The IPO Handbook: Your Roadmap to Successful Investing
If you follow the stock market, you must have seen the buzz around big IPOs like Zomato, Nykaa, and LIC. But what exactly is an Initial Public Offering, and how can you invest in it? An Initial Public Offering is when a company offers its shares to the public for the first time.
This not only helps the company raise capital but also gives retail investors like you the opportunity to own a part of the company. In India, the IPO process is regulated by the Securities and Exchange Board of India (SEBI), ensuring transparency and fairness. In this blog, we’ll break down types of Initial Public Offerings, why companies go public, how to invest, allotment process, and key factors to consider before investing — in simple language that every investor can understand..
Types Of IPO (Initial Public Offering)

Fixed Price Offering
- In this type, the company decides a fixed price before the it opens.
- Investors know exactly how much they need to pay per share.
- Example: If the fixed price is ₹500 and the lot size is 30 shares, you invest ₹15,000
Book Building
- Here, the company provides a price band (say ₹500–₹550).
- Investors bid within this range.
- The final price, called the cut-off price, is decided based on demand.
- This is the most common method in India (e.g., Zomato IPO).
Why Do Companies Go Public

Companies launch IPOs mainly to raise money for:
- Expansion: Entering new markets, building factories, or acquiring competitors.
- Debt Repayment: Reducing loans and improving balance sheet strength.
- Brand Recognition: A listed company enjoys higher trust.
- Liquidity for Promoters/Investors: Early investors (VCs, angels) can sell shares in IPOs.
How to Invest in an IPO

- Open a Demat Account:
- Mandatory to apply for IPO shares.
- Open with any SEBI-registered broker (e.g., Zerodha, Upstox, Groww).
2. Select the IPO:
- Check the company’s prospectus (DRHP) available on SEBI/NSE/BSE websites.
- Understand its business model, risk factors, and objectives.
3. Make a Bid:
- IPOs have a lot size (minimum shares).
- Place your bid within the price band.
- Option to choose cut-off price (best for retail investors).
4. Payment via ASBA:
- Funds are blocked in your bank account via Application Supported by Blocked Amount (ASBA).
- No money is deducted unless you are allotted shares.
5. Allotment of Shares:

- If it is oversubscribed, allotment is done via a lottery system.
- Retail quota is usually 35% of total shares.
- If you don’t get allotment, money is automatically released back to your account.
Factors to Consider Before Investing in an IPO

- Lot Size: Minimum number of shares you can bid for.
- Price Band: Range within which you must bid.
- Over-subscription Risk: More demand = lesser chances of allotment.
- Bid Flexibility: You can revise bids during the its window.
Factors to Consider Before Investing in an IPO

Company’s Financial Health :
- Revenue growth, profit margins, debt ratio.
- Example: Zomato had high revenue growth but was loss-making, yet still got huge demand.
- Business Model – Is it scalable and future-ready? Tech-enabled and consumer-driven models attract higher valuations.
- Management Team – Leadership quality and past track record.
- Prospectus Analysis – Read the DRHP carefully for risks and opportunities.
- Growth Prospects – Industry demand and market expansion opportunities.
- Market Conditions – When launched in a bull market generally perform better.
Risks in IPO Investment

- Volatility: Prices may fall post-listing.

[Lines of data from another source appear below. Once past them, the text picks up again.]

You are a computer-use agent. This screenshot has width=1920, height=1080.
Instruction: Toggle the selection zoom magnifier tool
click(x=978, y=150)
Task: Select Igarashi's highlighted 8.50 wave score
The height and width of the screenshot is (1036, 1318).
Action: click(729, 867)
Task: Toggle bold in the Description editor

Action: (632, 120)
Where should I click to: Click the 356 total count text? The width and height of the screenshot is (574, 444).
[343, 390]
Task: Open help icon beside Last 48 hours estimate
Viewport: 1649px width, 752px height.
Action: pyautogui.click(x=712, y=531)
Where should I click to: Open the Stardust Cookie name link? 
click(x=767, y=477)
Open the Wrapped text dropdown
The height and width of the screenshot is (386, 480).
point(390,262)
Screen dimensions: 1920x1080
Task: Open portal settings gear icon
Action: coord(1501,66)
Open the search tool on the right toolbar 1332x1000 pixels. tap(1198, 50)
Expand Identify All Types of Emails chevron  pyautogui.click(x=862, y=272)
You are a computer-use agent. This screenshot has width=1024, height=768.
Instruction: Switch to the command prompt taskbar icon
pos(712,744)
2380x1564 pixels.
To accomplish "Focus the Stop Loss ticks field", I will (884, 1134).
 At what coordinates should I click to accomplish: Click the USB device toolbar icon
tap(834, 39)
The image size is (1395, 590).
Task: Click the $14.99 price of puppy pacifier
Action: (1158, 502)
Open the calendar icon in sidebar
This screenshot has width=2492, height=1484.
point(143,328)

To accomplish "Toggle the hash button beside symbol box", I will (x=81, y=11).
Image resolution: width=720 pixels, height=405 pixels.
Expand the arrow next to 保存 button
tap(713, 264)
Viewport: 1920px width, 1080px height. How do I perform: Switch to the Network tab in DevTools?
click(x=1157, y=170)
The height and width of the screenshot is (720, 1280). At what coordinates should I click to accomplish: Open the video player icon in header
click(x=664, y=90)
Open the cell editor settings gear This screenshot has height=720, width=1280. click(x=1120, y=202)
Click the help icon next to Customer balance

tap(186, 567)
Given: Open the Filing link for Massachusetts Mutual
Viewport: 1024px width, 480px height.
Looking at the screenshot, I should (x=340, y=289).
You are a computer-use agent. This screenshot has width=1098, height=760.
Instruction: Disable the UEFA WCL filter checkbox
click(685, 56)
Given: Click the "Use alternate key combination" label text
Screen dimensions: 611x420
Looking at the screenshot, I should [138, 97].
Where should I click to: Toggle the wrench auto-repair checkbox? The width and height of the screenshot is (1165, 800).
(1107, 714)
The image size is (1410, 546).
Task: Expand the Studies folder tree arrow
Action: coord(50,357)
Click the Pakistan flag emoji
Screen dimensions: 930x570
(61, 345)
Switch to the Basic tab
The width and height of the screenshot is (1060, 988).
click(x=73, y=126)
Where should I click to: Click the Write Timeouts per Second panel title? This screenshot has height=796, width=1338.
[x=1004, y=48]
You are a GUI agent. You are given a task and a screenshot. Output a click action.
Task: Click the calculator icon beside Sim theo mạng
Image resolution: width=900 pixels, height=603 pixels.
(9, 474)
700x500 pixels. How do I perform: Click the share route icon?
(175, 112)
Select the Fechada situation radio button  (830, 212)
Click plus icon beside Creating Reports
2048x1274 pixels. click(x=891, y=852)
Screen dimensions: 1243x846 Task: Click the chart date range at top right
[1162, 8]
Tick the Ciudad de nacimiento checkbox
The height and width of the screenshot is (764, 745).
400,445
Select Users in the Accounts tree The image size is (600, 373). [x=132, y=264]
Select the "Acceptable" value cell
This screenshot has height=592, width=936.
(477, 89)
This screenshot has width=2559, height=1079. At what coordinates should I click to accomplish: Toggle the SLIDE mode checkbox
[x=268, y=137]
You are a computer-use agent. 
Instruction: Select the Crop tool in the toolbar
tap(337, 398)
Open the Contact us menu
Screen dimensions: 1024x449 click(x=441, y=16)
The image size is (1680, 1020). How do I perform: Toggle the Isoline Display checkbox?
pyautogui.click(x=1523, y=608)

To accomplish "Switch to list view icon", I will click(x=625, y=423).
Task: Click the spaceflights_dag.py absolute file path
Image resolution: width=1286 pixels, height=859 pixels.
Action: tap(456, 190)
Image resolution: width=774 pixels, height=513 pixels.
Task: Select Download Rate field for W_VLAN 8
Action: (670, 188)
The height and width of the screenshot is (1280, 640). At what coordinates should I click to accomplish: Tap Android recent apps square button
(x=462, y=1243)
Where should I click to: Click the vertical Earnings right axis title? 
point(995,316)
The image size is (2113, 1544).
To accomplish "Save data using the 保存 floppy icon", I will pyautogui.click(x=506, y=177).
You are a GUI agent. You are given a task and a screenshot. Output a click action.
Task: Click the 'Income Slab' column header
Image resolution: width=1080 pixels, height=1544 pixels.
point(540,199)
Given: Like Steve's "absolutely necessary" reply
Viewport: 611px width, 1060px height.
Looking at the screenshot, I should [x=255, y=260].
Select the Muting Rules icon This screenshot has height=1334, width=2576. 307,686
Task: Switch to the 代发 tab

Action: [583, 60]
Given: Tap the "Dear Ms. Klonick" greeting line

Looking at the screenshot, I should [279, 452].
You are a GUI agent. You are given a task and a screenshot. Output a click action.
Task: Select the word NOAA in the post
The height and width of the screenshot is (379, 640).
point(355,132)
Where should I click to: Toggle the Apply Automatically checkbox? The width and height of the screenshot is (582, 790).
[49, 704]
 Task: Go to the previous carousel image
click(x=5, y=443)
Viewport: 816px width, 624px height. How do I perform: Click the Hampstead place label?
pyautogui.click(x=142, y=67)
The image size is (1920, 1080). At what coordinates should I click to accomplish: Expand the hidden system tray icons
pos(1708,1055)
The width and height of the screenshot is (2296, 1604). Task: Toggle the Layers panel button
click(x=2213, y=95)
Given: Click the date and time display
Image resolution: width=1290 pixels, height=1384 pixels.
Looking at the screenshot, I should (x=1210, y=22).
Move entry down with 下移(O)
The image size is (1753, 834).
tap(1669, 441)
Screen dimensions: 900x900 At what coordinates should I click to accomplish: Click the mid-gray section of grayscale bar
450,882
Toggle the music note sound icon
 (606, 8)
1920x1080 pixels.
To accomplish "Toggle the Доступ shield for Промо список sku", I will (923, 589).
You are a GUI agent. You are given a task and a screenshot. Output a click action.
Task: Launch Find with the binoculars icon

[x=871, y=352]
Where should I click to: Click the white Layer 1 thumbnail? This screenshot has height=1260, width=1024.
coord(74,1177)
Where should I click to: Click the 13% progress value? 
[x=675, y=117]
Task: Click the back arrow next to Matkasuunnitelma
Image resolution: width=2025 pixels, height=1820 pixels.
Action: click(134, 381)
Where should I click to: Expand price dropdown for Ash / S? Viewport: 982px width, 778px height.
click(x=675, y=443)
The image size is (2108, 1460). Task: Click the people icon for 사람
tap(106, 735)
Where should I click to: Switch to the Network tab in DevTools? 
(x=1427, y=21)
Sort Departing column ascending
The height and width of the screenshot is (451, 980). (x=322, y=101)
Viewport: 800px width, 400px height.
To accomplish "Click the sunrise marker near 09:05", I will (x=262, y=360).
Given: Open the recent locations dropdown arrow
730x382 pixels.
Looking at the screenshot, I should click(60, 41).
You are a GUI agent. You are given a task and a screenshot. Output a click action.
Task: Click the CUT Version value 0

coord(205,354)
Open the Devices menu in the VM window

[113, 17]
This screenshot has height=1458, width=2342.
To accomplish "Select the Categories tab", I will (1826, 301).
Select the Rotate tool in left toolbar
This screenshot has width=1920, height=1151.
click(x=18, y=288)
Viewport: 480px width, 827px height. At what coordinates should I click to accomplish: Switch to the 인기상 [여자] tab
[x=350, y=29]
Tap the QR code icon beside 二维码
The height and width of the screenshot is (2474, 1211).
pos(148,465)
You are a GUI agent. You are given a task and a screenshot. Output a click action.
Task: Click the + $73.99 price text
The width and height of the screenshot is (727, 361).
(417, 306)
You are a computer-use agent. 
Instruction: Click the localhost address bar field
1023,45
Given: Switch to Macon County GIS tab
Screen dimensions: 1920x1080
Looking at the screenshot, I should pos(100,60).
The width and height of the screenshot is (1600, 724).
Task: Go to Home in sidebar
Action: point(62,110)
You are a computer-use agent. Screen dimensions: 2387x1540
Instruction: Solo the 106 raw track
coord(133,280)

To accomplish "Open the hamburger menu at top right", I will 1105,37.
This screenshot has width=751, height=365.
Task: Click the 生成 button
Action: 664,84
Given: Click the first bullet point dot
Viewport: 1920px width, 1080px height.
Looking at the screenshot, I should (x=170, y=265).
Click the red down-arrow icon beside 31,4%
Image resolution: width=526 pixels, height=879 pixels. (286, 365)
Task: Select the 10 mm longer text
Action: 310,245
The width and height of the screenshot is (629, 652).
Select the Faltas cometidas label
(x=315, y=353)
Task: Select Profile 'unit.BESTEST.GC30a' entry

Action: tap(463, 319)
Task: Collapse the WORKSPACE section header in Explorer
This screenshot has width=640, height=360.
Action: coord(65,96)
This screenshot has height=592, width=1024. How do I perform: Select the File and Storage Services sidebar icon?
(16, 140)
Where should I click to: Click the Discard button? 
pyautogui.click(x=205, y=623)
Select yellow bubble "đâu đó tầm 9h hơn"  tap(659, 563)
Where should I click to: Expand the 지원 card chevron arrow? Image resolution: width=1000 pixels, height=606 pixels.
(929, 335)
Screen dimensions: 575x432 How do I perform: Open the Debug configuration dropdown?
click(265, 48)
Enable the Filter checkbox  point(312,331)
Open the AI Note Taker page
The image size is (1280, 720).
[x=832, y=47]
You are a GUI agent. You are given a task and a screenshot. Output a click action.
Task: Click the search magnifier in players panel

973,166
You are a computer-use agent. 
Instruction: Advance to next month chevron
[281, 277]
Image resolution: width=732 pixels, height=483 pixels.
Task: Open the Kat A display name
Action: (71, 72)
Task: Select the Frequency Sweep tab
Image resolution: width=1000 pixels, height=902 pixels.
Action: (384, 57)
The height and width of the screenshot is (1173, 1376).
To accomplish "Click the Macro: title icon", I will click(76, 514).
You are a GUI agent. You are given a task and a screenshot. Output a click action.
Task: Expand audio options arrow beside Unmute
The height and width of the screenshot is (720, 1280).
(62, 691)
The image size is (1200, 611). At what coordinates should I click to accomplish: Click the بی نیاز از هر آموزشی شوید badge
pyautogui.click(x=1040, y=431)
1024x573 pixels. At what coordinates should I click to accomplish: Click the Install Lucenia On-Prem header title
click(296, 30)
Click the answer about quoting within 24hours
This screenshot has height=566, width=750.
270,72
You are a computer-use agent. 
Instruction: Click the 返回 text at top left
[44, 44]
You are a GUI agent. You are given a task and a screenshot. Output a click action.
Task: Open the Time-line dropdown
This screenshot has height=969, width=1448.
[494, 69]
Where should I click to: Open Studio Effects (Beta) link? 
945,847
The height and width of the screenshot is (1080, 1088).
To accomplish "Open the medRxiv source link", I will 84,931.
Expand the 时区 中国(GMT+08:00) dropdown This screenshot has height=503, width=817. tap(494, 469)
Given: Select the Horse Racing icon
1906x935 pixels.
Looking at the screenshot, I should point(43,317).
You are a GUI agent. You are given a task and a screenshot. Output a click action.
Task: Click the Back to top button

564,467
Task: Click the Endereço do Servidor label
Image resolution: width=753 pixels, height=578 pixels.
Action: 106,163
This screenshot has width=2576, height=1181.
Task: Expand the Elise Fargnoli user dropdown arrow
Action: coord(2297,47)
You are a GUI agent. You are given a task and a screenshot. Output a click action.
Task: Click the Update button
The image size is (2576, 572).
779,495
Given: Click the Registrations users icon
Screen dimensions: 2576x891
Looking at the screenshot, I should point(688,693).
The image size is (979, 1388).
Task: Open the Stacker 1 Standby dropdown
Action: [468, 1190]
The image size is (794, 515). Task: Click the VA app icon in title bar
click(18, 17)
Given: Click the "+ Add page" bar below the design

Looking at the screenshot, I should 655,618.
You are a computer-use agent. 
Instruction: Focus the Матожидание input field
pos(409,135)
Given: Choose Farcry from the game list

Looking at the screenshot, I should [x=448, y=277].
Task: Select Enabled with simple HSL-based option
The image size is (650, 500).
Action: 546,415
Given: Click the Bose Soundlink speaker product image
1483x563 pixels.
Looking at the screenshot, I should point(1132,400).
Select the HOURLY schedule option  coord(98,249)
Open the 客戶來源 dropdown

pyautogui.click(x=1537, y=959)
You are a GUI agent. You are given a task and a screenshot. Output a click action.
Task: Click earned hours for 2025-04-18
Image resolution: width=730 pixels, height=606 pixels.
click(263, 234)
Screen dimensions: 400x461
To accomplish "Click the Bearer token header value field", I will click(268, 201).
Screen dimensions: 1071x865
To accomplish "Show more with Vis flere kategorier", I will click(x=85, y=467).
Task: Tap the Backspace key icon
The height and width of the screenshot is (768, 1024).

Example: Paytm listed below issue price.
- Hype Factor: Not every “famous brand” IPO is profitable.
- Lock-in for Promoters: Sometimes promoters sell quickly, creating selling pressure.

Conclusion
It can be a great way for retail investors to participate in a company’s growth story from the beginning. However, it’s important to research, evaluate financials, and not get carried away by hype.
If you are a beginner, start small and learn the process by applying for popular IPOs. Over time, you’ll develop the judgment to pick the right ones.